Tesla Model 3, 150mila km al volante: azzerati i costi di manutenzione

di Giorgio Ursicino

“Long test”, 150 mila chilometri percorsi con un gioiello completamente green. Con il modello più diffuso del pianeta, la Tesla “Model 3”. L’ultimo tassello che mancava alla mobilità ecologica per dimostrare la sua superiorità su quella con il tubo di scarico. Un verdetto annunciato perché i progressi della tecnologia, se usati con raziocinio e responsabilità, raramente hanno deluso. La “fase due” dell’auto elettrica sta scaldando i motori. Non è un aspetto da far passare sottogamba dopo la partenza fra tante polemiche solo sul finire del decennio scorso. Molto presto arriverà la seconda generazione delle vetture alimentate solo a batteria e, a conferma dell’enorme potenziale futuro, i progressi rispetto all’esordio saranno sorprendenti. Per quasi tutti i costruttori, esclusa la Tesla e pochi altri, si tratterà del debutto delle piattaforme native ad elettroni, indubbiamente un vantaggio rispetto a quelle multienergia utilizzate finora.

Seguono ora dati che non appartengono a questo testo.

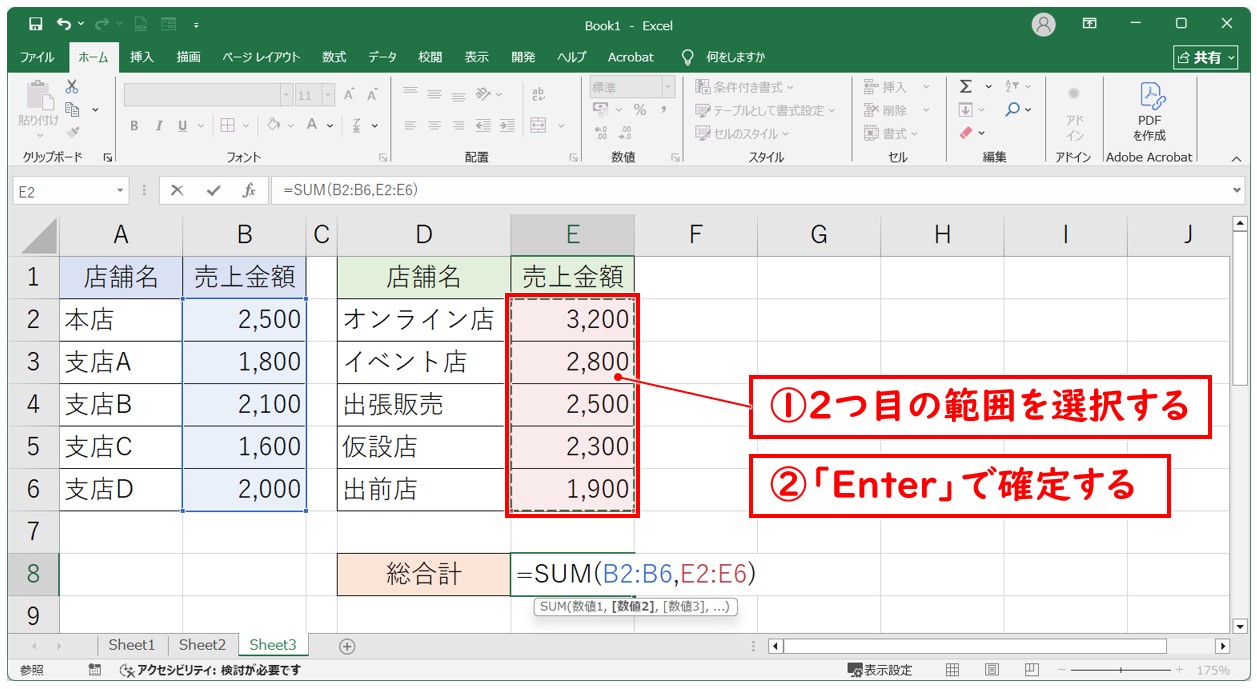1257x689 pixels.
Task: Click the AutoSum sigma icon
Action: click(x=966, y=87)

Cosa necessaria, il listino dei veicoli scenderà, il peso sarà più contenuto, gli ingombri ridotti. Gli accumulatori vanteranno una densità maggiore e saranno in grado di immagazzinare più energia. Anche l’autonomia crescerà e, finalmente, saranno disponibili pure le citycar ad un costo accessibile. In attesa della vera rivoluzione, quindi, si può tentare un bilancio dello scenario che è ai titoli di coda. E, non c’è dubbio, lo stato “avanzamento lavori” è in vantaggio su tutte le previsioni. Gli elementi che confermano questa sensazione sono molteplici: tecnologici, finanziari, commerciali e, soprattutto, l’entusiasmo con cui l’innovazione è stata accolta dagli automobilisti, in modo particolare quelli appassionati di motori e di guida. Chi l’avrebbe mai detto? L’auto zero emission fu accolta come una soluzione per rispettare l’ambiente, azzerare la CO2 e consentirci di respirare nella grandi città.

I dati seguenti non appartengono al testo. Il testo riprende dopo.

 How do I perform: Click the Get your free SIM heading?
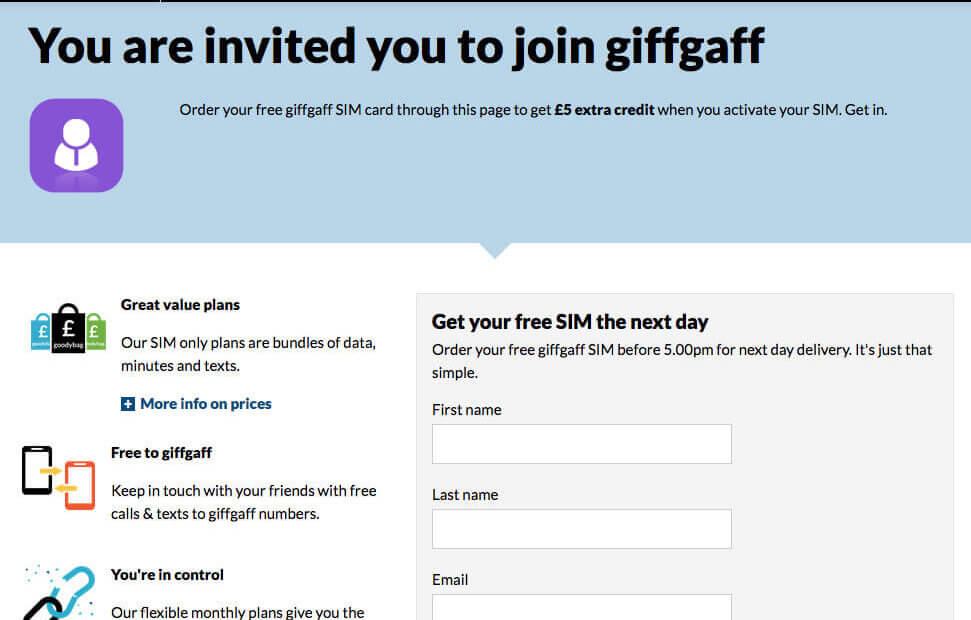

Valori che avrebbero presentato il conto sul piano dell’emozione con un crollo quasi verticale della passione che aveva accompagnato un primo secolo abbondante di storia della mobilità. Fortunatamente non è stato così. Il fiore all’occhiello del muoversi ecologico sono diventate proprio le prestazioni, mettendo in un angolino, anche da questo punto di vista, le “antiche” signore col motore a scoppio. Più potenza e più coppia. Per di più, immediatamente disponibile. Performance neanche paragonabili, con il baricentro bassissimo e un’agilità garantita dall’accelerazione bruciante che ha dell’incredibile. Inoltre, il silenzio, che nella convulsa esistenza attuale va sicuramente considerato un plus. Anche perché l’inquinamento acustico “necessario” può essere sostituito solo per i passeggeri dal sound artificiale su misura dell’impianto audio che si può attivare a scelta. Un bilancio, dall’angolazione del veicolo, è certamente positivo.

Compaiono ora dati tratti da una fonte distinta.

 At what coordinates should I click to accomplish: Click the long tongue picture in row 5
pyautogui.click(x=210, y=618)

Poi c’è l’aspetto finanziario affatto trascurabile. Tesla da sola, il simbolo dell’auto elettrica, è riuscita ad attirare capitali finora sconosciuti al settore automotive, facendo diventare il geniale Elon Musk l’uomo più ricco del globo. È arrivata a superare i mille miliardi di capitalizzazione (nessuno nel settore ha mai raggiunto neanche un terzo) ed ha nel mirino, a un tiro di scoppio, i cento miliardi annui di fatturato ed i due milioni di veicoli nell’esercizio, con un “ritorno” di quasi il 20%. L’andatura di una casa di nicchia con volumi da grande produttore. Quando andranno a regime i due nuovi impianti di Berlino ed Austin, l’obbiettivo è tutt’altro che precluso. Commercialmente le auto con la spina (100% elettriche e ibride plug-in) hanno guadagnato il loro spazio. In particolare in Europa, il continente che si è autoproclamato apripista del cambiamento virtuoso.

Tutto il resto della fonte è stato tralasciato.